- Born: Johnnie Haley February 18, 1920 Centerville, Alabama
- Died: December 23, 2014 (aged 94) Chicago, Illinois
- Education: BA (1943)
- Alma mater: Wiley College
- Occupations: Theologian & Megachurch Pastor
- Known for: New Thought Movement
- Spouse(s): Richard Colemon Don Nedd Leon C. Blair
- Website: UFBL Leadership CUT Founder

= Johnnie Colemon =

American theologian

Johnnie Colemon (February 18, 1920 – December 23, 2014) was an influential minister and teacher in the New Thought movement. She is often referred to as the “First Lady of New Thought”. Colemon founded several large organizations within the African-American New Thought movement, including Christ Universal Temple (CUT) and the Universal Foundation for Better Living (UFBL). The Johnnie Colemon Theological Seminary is named in her honor.

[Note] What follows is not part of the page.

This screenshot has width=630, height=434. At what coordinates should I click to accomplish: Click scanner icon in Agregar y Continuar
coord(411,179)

Colemon was born to John and Lula Haley in Centerville, Alabama, on February 18, 1920 but her family moved to Columbus, Mississippi, at an early age, and she identified more with that location as her birthplace, leading others to misidentify Columbus, Mississippi as her place of origin. She attended Union Academy High School and graduated from Wiley College with a Bachelor of Arts in 1943. She then taught at schools in Mississippi and Chicago.

After being diagnosed with an incurable disease, Colemon had a crisis of faith deciding to attend Unity School of Christianity. Colemon was the third Black student ordained as a Unity Minister in 1956. While a student at Unity School, Colemon like all Black students at the time, was told she could not live on campus. For two years, Colemon commuted 15 miles each way to the YWCA in Kansas City before the campus was desegregated.

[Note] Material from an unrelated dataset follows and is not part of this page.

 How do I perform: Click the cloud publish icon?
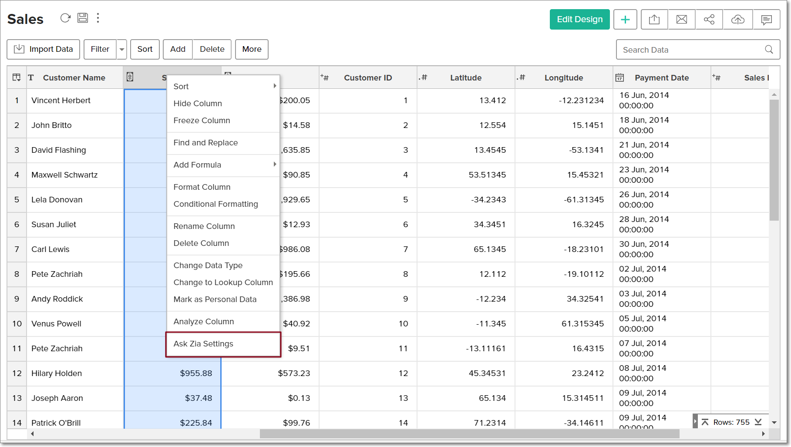pyautogui.click(x=737, y=20)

Colemon founded Christ Unity Temple, later Christ Universal Temple, a Chicago-based megachurch. In 1974 Colemon founded the Universal Foundation for Better Living, in response to racism experienced as part of Unity, "an international association of Bible-based New Thought Christian churches, centers, and study groups." She received a Candace Award from the National Coalition of 100 Black Women in 1987.

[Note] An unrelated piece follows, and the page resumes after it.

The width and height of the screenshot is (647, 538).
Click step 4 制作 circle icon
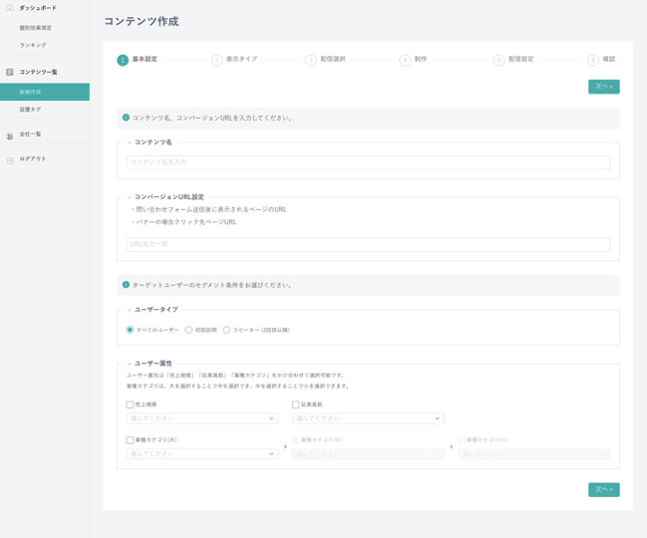pos(405,60)
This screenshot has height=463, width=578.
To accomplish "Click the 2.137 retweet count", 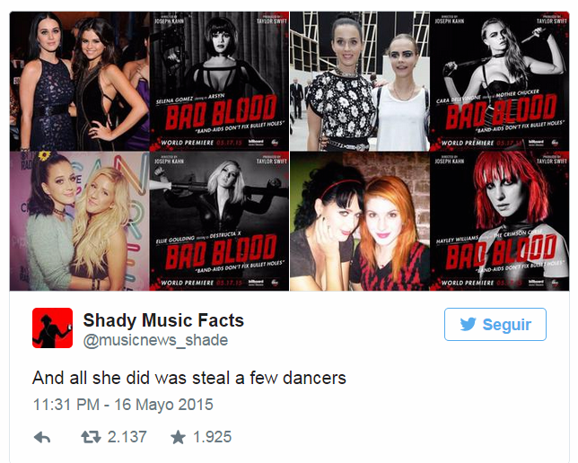I will click(127, 437).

Christ Universal Temple under Colemon became the largest and one of the most influential churches in Chicago. When built it became the first mega church on the South Side. The church was the site of the funeral of Chicago Mayor Harold Washington. Barack Obama spoke at the church both as senator and president.

Colemon served as Director of the Chicago Port Authority and Commissioner of the Chicago Transit Authority Oversight Committee, recognition as one of Chicago’s Living Legends by the Institute for African American Youth Development. She was honored by DuSable Museum as an African American History Maker.

Colemon retired in 2006. She died at Mercy Hospital in Chicago on December 23, 2014, at the age of 94. She is interred in Oak Woods Cemetery in Chicago.